Indien Landesweite Proteste nach Vergewaltigung einer Ärztin
Der brutale Mord an einer jungen Ärztin in Indien hat landesweit Entsetzen ausgelöst. Der Fall rückt erneut die tief verwurzelten Probleme von Gewalt gegen Frauen in den Fokus und die Proteste dauern an.
In Indien hat die Vergewaltigung und Ermordung einer Ärztin für Empörung gesorgt. Zuletzt protestierten Tausende Ärztinnen und Ärzte sowie Gruppen von Frauen in verschiedenen Teilen des Landes und beklagten die mangelnde Sicherheit von Mitarbeitenden im Gesundheitsbereich sowie von Frauen, die nachts arbeiten.
Der Protest erreicht nun eine neue Dimension: Ärzte rufen zu Streiks auf. Am Samstag wollen Medizinerinnen und Mediziner landesweit ihre Arbeit für 24 Stunden niederlegen. Notdienste sollten jedoch nicht betroffen sein, hieß es von der Indian Medical Association. Die Demonstranten und Demonstrantinnen fordern sicherere Arbeitsbedingungen - und eine Bestrafung des Täters oder der Täter.
Wut weitet sich zu landesweiter Empörung aus
Die Polizei fand die Leiche der 31-jährigen Ärztin in Ausbildung am 9. August in einem Seminarraum ihres Krankenhauses in der Millionenstadt Kolkata. Die Frau soll dort nach einer langen Schicht geschlafen haben. Ihr Körper wies viele Verletzungen auf, eine Autopsie wies Spuren sexueller Gewalt nach. Die Polizei nahm bislang einen Verdächtigen fest.
In den Tagen nach dem Fund der Leiche weitete sich die Wut zu einer landesweiten Empörung aus. In den vergangenen Tagen legten Tausende Ärzte und Sanitäter ihre Arbeit in öffentlichen Krankenhäusern nieder und forderten ein sichereres Arbeitsumfeld.

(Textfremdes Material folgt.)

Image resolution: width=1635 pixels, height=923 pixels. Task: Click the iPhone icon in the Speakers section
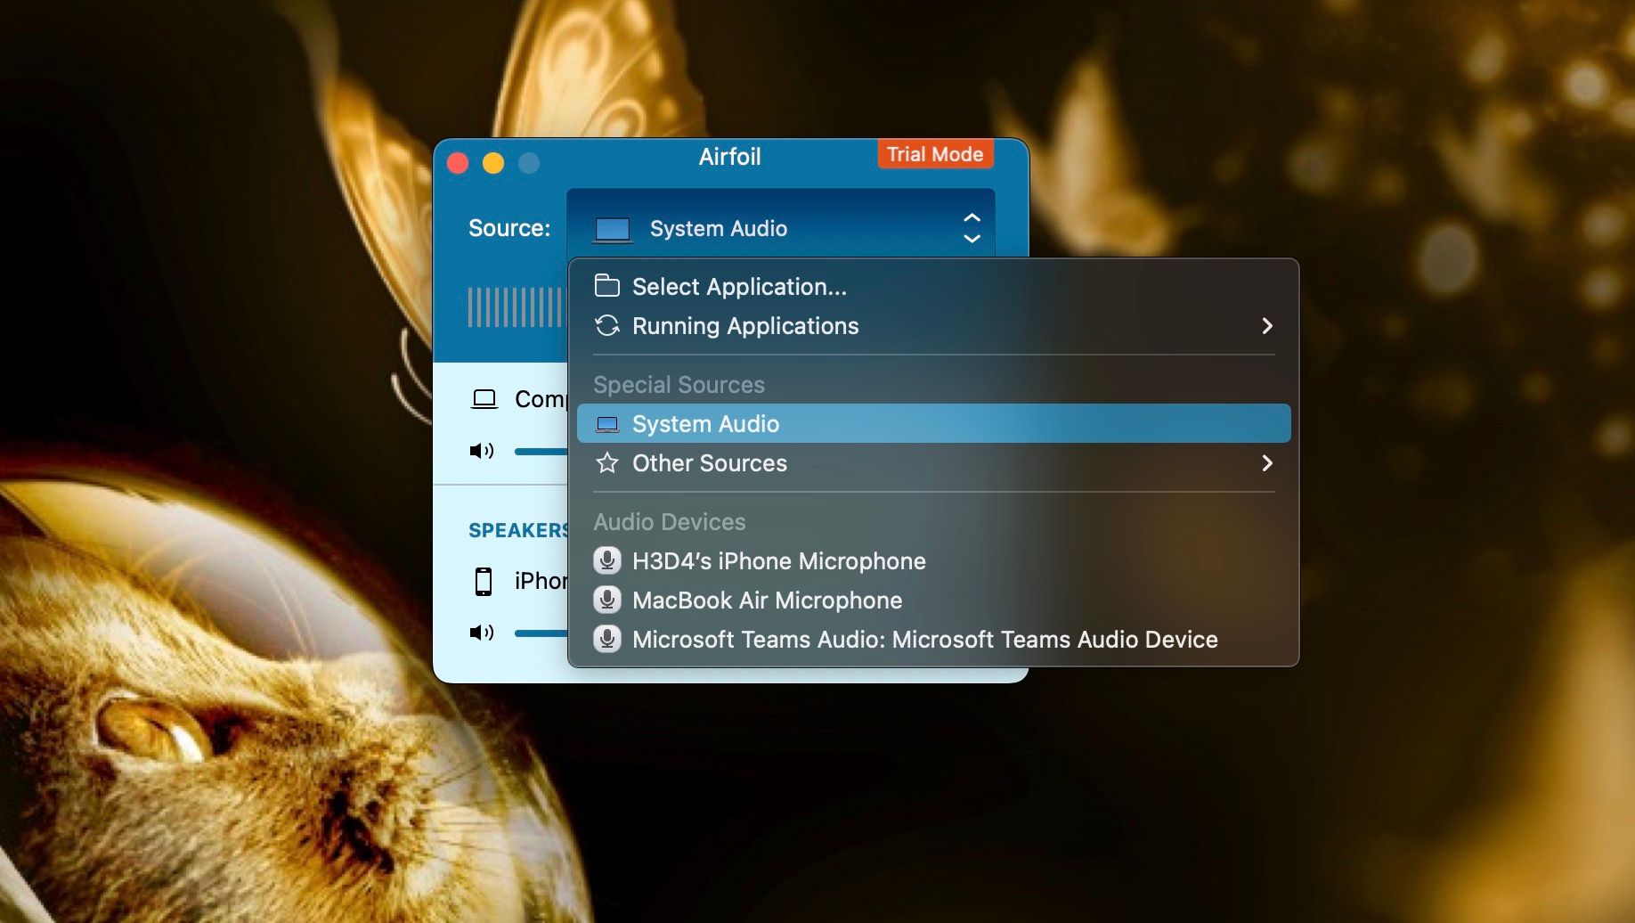[x=484, y=580]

Jede Viertelstunde ein neuer Vergewaltigungsfall
Der Fall richtet die Aufmerksamkeit auf gleich zwei Probleme im Land. Zum einen erleben Ärztinnen und Ärzte immer wieder Gewalt am Arbeitsplatz. Berichte häufen sich, wonach Angehörige angreifen - gerade wenn Patienten sterben. Bis zu 75 Prozent der Medizinerinnen und Mediziner seien etwa Drohungen oder körperlichen Übergriffen ausgesetzt, hieß es in einer Studie der Indian Medical Association von 2019.
Zum anderen ist Gewalt gegen Frauen in Indien weit verbreitet. Nach offiziellen Daten wird in dem Land jede Viertelstunde ein neuer Vergewaltigungsfall gemeldet. Die tatsächliche Zahl dürfte dabei deutlich höher sein, wie Frauenrechtlerinnen immer wieder betonen. Aber das Stigma ist so groß, dass viele Opfer lieber schweigen. Ein Grund dürfte die Gesellschaft sein.
Jedes Jahr werden Tausende weibliche Föten abgetrieben, Mädchen besuchen Schulen seltener als Jungen, und Töchter sind für Familien oft eine finanzielle Belastung - häufig müssen sie bei ihrer Heirat eine hohe Mitgift zahlen, obwohl dies inzwischen offiziell verboten ist.
Fall vor zwölf Jahren
Dringen allerdings besonders brutale Fälle sexueller Gewalt an die Öffentlichkeit, ist die Aufmerksamkeit groß - vor allem seit der Gruppenvergewaltigung einer 23-jährigen Studentin in einem fahrenden Bus in der Hauptstadt Neu-Delhi vor zwölf Jahren. Sie starb später in einem Krankenhaus. Auch damals gab es Massenproteste, was zu einer Verschärfung der Gesetze führte.